It was in a used bookstore, in a book he'd gone to buy,
The comments he read in the margins would put tears in a cynical eye.
In lines any author would envy, she had penned her concepts of life.
Her words showed such inner beauty. They cut through his heart like a knife.

He vowed he would find this woman, whose writing still burned in his heart.
But how could he keep such a vow, he didn't know where he should start.
In the margin on one of the pages, he found his first tiny clue.
In a line, she referred to herself and said that her nickname was Brew.

And then on the very last page; the name and address of a friend.
He sent her his heart in a letter, how he'd found the lines she had penned.
With a kiss and a prayer he had mailed it, his chances were slim he well knew.
He wrote on the back of the envelope, "Will you forward this letter to Brew?"

It was then fate dealt him a blow that the Devil himself must have crafted.
A government telegram came, with a notice that he had been drafted.
A whole year of training and moving, then a letter had reached him in 'Nam.
From her, the girl in the margin, forwarded there to him by his mom.

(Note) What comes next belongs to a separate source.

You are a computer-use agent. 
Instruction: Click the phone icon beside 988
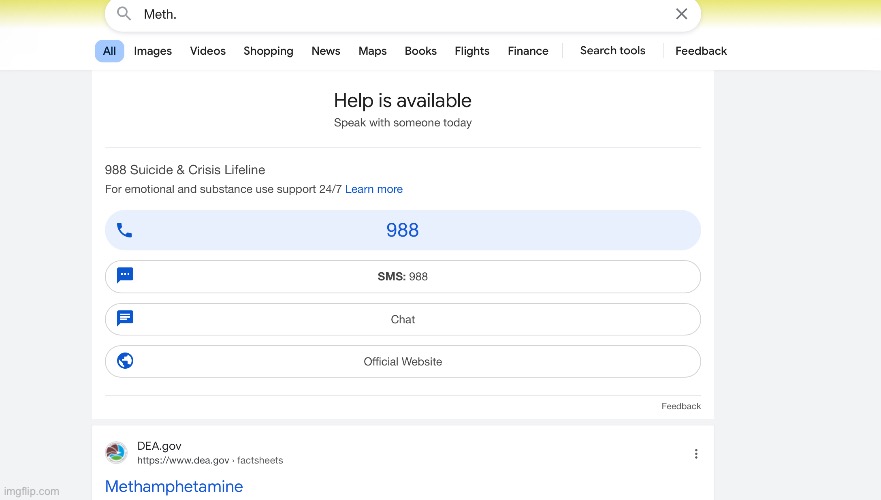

No lines that he could concoct, could match what she wrote to him.
It filled his whole day with joy, which no war or fighting could dim.
They wrote back and forth to each other, 'til each knew the other by heart.
She insisted that looks didn't matter, no pictures exchanged from the start.

The comfort they felt with each other, their thoughts in perfect coherence,
A love that they both agreed transcended all personal appearance.
Then his enlistment was over, if his heart could withstand the strain,
They would meet in Grand Central station, where she would arrive by train.

Just how would he know his beloved, with crowds of people so great?
"No picture," she still insisted, "just be there and don't be late."
He asked what she would be wearing. “Just tell him what color of clothes.”
She said they would know in their hearts and she would be carrying a rose.

He arrived there two hours early. This is the day they would meet.
So long he’d dreamed of this day with plans just how they would greet
He knew her the second he saw her, perfection from head to her toes.
His heart, overwhelmed by her beauty but where had she hidden the rose?

Her perfume engulfed him in passing, her countenance bouncy and gay.
He knew he was smitten forever, when she whispered, "Going my way?"
It was then that he saw the woman, watching them in quizzical pose,
No beauty but eyes that showed depth and she was holding a rose!

His anguish a burden too great, his vision was walking away.
But the love he had shared with this woman, no doubt where his future lay.
With feet like lead, he approached her to take her in his embrace.
"Soldier, I don't think I know you!" but a smile was crossing her face.

“The girl who just passed you by, asked that I give this to you.
She said she would wait in the lobby and that you would know what to do.
She said no love could be greater and told me just how she knows
Your souls were meant for each other, she knew you would bring her this rose.”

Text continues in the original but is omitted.